• [WORK TO BE COMPLETED] Recast every line of the entries below as a JSON list of strings, one string per line, skipping blank lines. Leave the pictures out of your answer.

(Data for locating visible targets)
*****

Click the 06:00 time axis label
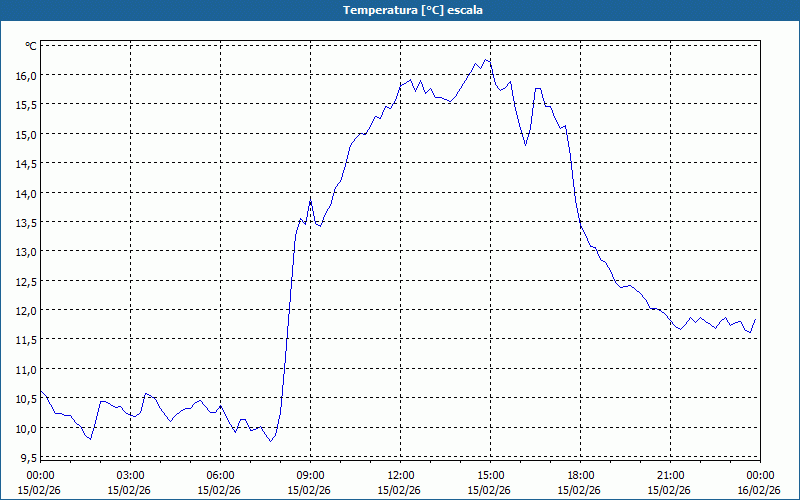Screen dimensions: 800x500 [x=220, y=475]
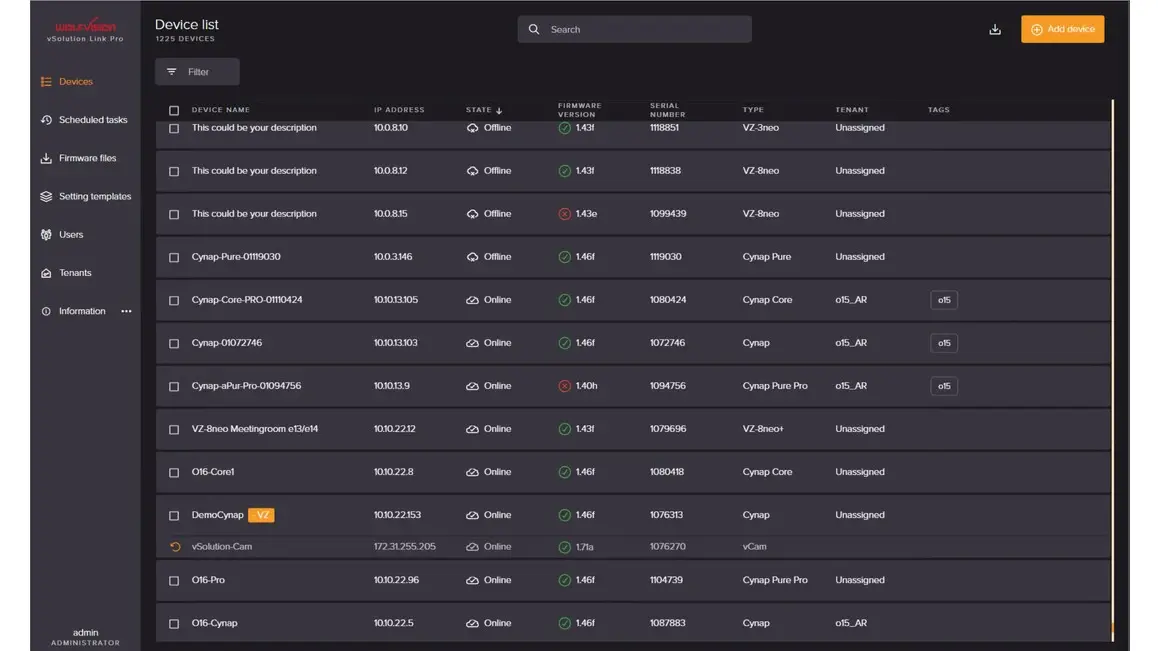Click the offline cloud icon for Cynap-Pure-01119030

472,257
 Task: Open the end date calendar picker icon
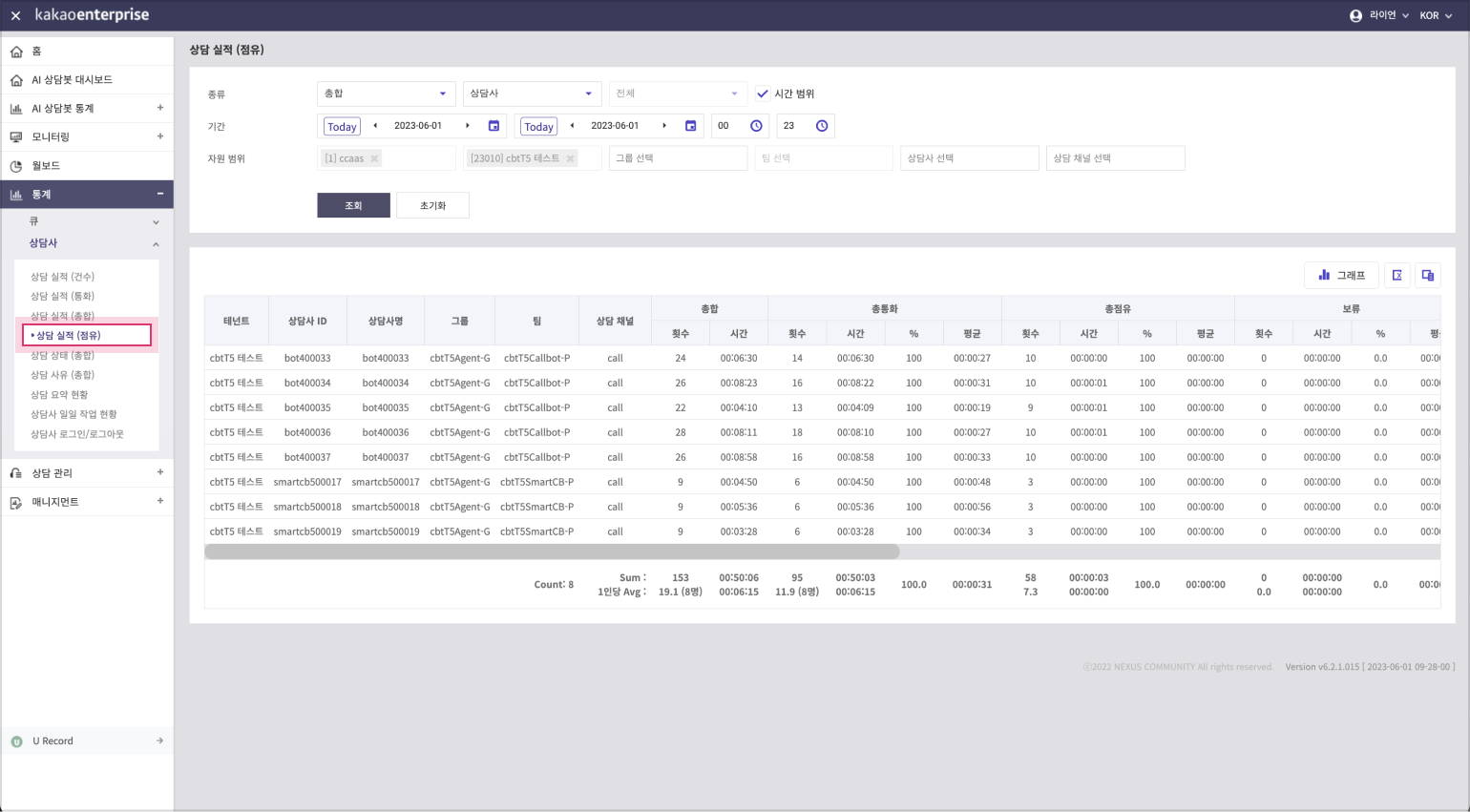[x=691, y=126]
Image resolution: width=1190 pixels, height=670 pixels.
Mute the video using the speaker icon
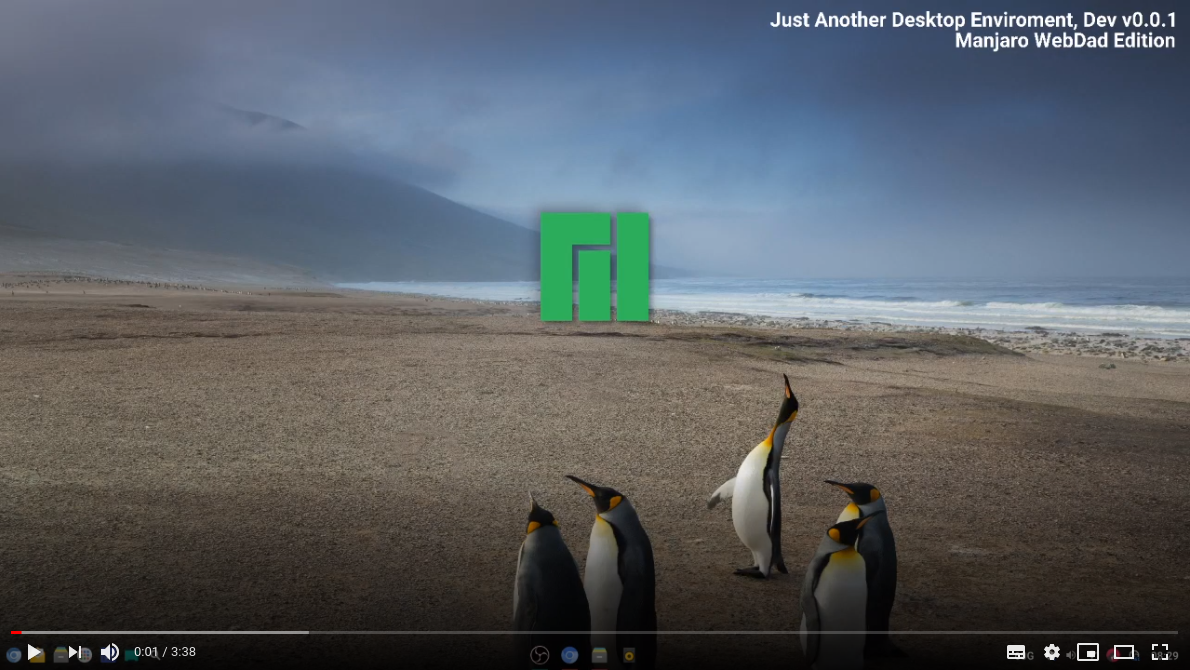[109, 652]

*****

• [EXERCISE ANSWER]
[
  "Click the 06:00 time axis label",
  "Screen dimensions: 800x500 [x=220, y=475]",
  "Click the offline cloud icon for Cynap-Pure-01119030",
  "472,257",
  " Task: Open the end date calendar picker icon",
  "[x=691, y=126]",
  "Image resolution: width=1190 pixels, height=670 pixels.",
  "Mute the video using the speaker icon",
  "[109, 652]"
]